__DOCUMENT PASSAGE__:
As is true of every soap opera on television “Guiding Light” has over the years altered its dramatic focus and storytelling style to accommodate shifting trends within the genre. It has been periodically infused with teen and 20-something characters throughout the past two decades in an ongoing effort to capture some of the demographic magic “General Hospital” enjoyed during the long-ago Luke and Laura story arc. “Guiding Light” has also indulged in the occasional over-the-top story line (another contemporary soap staple), often involving science-fiction or the supernatural and calculated to attract young viewers who may otherwise shy away from watching a program they generally perceive as their mother’s or grandmother’s soap.
There might be something to this theory: “Guiding Light” is my mother’s soap and was one of my grandmother’s favorites, and I have never watched it on a regular basis. But I have tuned in during high-profile bizarre stories, most notably in 1998, when the show’s much put-upon heroine, Reva Shayne, was cloned and eventually kidnapped by her dysfunctional duplicate, Dolly.
Such stories always generate publicity, but for “Guiding Light” they haven’t always generated lasting success. According to Nielsen measurements, “Guiding Light” is currently one of the three lowest-rated soaps among adults 18 to 49, and in households it has recently ranked No. 8 out of 10 on the Nielsen charts. (It ranked No. 5 out of 10 on Nielsen’s household chart during summer 2001.) Whatever the numbers, it’s clear from P&G’s longtime sponsorship that the show serves the needs of the packaged-goods giant.
My own experience suggests that the show’s taller tales don’t do much for longtime (meaning older) viewers. My mother thought the clone story was ridiculous-perhaps not as silly as a more recent story, in which Reva traveled back to the Civil War by somehow moving through a painting, but close. Additionally, mom’s tired of the show’s mob story line. She often leaves the room during scenes of mob drama and general lunacy. But bring on a Bauer or a character-driven, gimmick-free story of genuine substance, which has kept “Guiding Light” going for so many decades, and she’s there.
To its credit, “Guiding Light” hasn’t just followed soap trends; early in its television history it initiated them and advanced the genre in the process. The show broke new narrative ground in 1962 with the story of Bert Bauer having a pap smear and the early detection of her uterine cancer, a controversial story that educated women as to the importance of early detection. In 1966 “Guiding Light” challenged daytime’s color barrier by introducing the first African American characters in a soap opera, Martha and Dr. Jim Frazier. Martha through the years has been portrayed by Cicely Tyson and Ruby Dee, Jim by Billy Dee Williams and James Earl Jones.
How significant is the 50-year endurance of “Guiding Light” on television? Consider the sad realization that only four new daytime soap operas have been introduced during the past 10 years-ABC’s “The City” and “Port Charles” and NBC’s “Sunset Beach” and “Passions”-and of these four, only “Port Charles” and “Passions” remain.
More than any other show on television “Guiding Light” connects the present with the past. It stands as nothing less than a tribute to its genre, its producers and the generations of viewers who have embraced it through two mediums.
Ed Martin has been writing about TV programming for more than a decade, first at Inside Media and currently for The Myers Report.

__EXERCISE SET__:
A. According to the Guiding Light article, in what year did the show introduce the first African American characters in a soap opera?
B. Do these statements agree with the Guiding Light article? (i) Reva Shayne was cloned in 1998. (ii) Five new daytime soap operas were introduced during the past 10 years. (iii) The writer's mother enjoyed the clone story. Answer yes or no for each, quoting the deciding words.
C. Rewrite the part of the Guiding Light article that opens with the words containing "More than any" and closes with "The Myers Report.", replacing "tribute" with "testament".
The listing after this point is separate from the Guiding Light article.

__SOURCE DATA__:
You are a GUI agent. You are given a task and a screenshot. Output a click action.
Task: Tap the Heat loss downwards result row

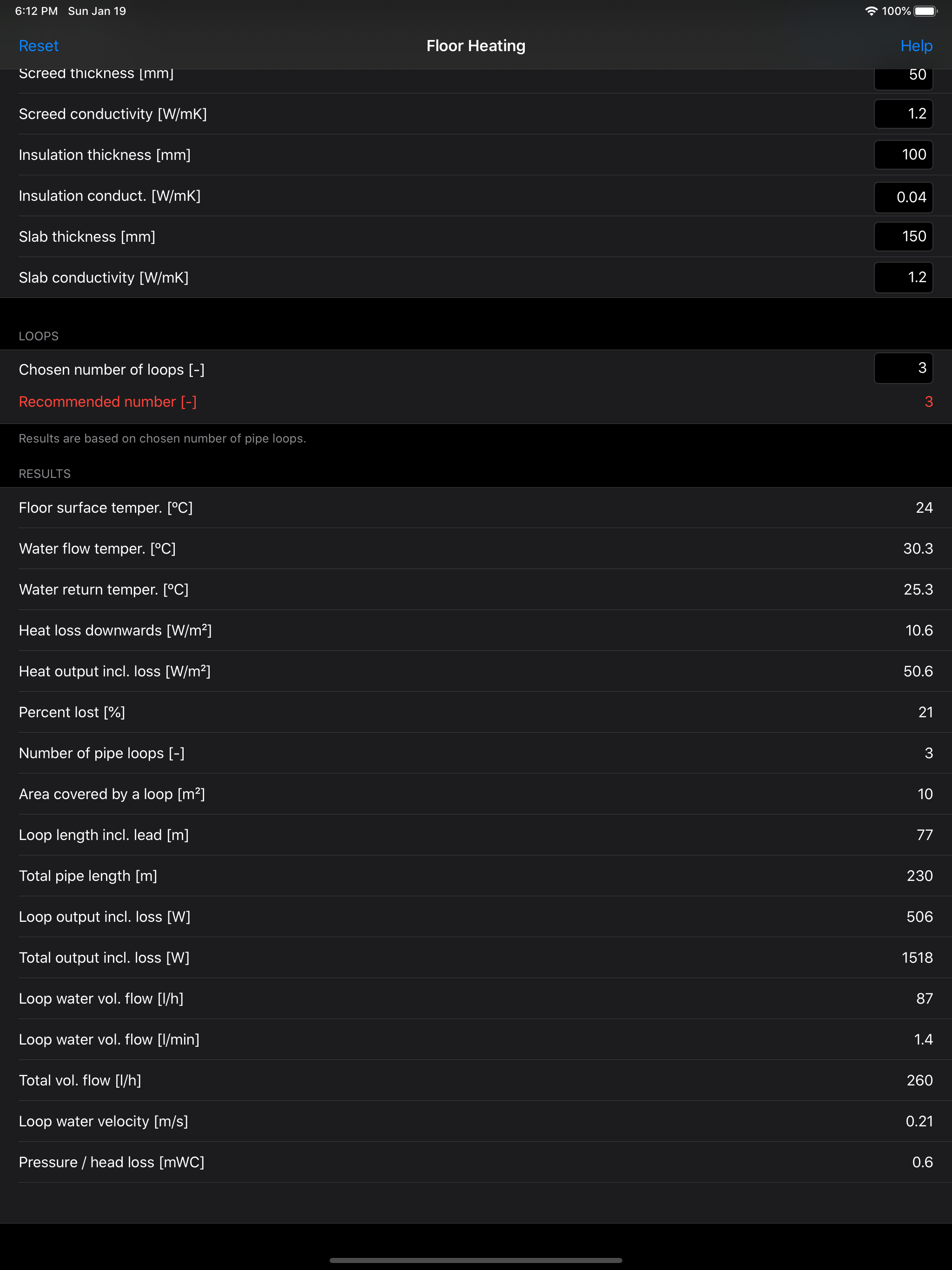click(x=476, y=630)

__SOLUTIONS PER TASK__:
A. 1966.

B.
(i) Yes: "in 1998, when the show’s much put-upon heroine, Reva Shayne, was cloned"
(ii) No: "only four new daytime soap operas have been introduced during the past 10 years"
(iii) No: "My mother thought the clone story was ridiculous"

C.
More than any other show on television “Guiding Light” connects the present with the past. It stands as nothing less than a testament to its genre, its producers and the generations of viewers who have embraced it through two mediums.
Ed Martin has been writing about TV programming for more than a decade, first at Inside Media and currently for The Myers Report.